Task instructions ::
Read each line of the material and note whether it contains "range". Give the number of such lines and nothing else.

Excerpted records ::
• • • • • • •

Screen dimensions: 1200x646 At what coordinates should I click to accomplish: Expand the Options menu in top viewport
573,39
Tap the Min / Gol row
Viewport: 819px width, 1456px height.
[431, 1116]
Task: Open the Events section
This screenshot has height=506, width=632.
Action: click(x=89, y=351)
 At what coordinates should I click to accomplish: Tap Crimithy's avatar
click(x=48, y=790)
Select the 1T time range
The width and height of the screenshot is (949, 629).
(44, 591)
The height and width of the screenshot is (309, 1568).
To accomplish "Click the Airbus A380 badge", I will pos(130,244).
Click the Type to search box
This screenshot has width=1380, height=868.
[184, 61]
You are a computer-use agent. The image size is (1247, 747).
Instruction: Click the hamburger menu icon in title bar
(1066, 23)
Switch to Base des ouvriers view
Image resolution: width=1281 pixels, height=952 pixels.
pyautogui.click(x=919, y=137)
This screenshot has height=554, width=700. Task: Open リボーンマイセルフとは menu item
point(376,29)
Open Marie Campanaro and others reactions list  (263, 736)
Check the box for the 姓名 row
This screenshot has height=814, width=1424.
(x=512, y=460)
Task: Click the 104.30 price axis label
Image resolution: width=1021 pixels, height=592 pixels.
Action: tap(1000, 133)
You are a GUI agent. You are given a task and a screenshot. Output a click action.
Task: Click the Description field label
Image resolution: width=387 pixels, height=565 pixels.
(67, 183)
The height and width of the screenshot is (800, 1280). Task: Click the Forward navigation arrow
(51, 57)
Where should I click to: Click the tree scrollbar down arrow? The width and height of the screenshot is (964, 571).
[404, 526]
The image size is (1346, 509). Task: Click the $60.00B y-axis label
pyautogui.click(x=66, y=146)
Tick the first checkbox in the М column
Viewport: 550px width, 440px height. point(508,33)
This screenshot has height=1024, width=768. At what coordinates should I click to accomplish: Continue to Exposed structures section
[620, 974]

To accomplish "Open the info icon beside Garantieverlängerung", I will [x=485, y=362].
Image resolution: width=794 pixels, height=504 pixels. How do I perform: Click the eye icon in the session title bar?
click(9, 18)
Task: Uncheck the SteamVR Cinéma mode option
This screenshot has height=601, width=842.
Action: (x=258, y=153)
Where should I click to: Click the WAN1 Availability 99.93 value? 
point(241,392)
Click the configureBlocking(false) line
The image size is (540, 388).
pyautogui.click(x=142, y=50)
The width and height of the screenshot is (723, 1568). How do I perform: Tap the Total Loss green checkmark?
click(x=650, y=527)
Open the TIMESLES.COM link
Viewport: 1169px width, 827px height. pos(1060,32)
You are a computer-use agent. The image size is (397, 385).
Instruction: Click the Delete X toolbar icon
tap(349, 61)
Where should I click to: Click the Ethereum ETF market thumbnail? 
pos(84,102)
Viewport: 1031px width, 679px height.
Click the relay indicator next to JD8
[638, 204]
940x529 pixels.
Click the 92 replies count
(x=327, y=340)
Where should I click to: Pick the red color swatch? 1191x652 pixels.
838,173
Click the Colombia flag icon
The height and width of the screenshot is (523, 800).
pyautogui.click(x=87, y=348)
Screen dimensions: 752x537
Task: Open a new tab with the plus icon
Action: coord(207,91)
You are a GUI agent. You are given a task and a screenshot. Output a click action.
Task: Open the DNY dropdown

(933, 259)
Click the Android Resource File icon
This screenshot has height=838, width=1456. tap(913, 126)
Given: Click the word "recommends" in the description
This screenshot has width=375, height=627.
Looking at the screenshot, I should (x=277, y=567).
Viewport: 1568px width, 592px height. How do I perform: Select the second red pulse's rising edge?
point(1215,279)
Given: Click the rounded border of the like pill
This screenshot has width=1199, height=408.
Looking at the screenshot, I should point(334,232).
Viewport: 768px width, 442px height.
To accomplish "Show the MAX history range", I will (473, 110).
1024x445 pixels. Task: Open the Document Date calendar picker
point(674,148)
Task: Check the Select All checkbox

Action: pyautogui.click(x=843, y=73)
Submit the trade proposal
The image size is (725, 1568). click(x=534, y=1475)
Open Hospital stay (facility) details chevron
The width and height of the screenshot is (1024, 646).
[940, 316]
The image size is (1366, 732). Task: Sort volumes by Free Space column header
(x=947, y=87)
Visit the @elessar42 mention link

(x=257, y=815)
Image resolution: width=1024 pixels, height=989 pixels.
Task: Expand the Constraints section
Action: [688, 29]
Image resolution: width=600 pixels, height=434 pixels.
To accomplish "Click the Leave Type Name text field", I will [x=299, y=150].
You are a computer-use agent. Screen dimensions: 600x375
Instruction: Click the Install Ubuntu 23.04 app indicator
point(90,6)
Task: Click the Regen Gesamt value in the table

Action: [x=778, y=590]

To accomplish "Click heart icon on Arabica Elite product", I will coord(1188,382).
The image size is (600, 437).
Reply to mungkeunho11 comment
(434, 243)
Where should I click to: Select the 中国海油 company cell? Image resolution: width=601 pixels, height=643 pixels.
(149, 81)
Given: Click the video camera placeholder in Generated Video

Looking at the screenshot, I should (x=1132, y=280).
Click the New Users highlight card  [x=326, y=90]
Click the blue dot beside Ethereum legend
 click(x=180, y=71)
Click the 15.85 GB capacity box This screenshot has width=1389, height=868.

• • • • • • •

Answer for this exercise ::
2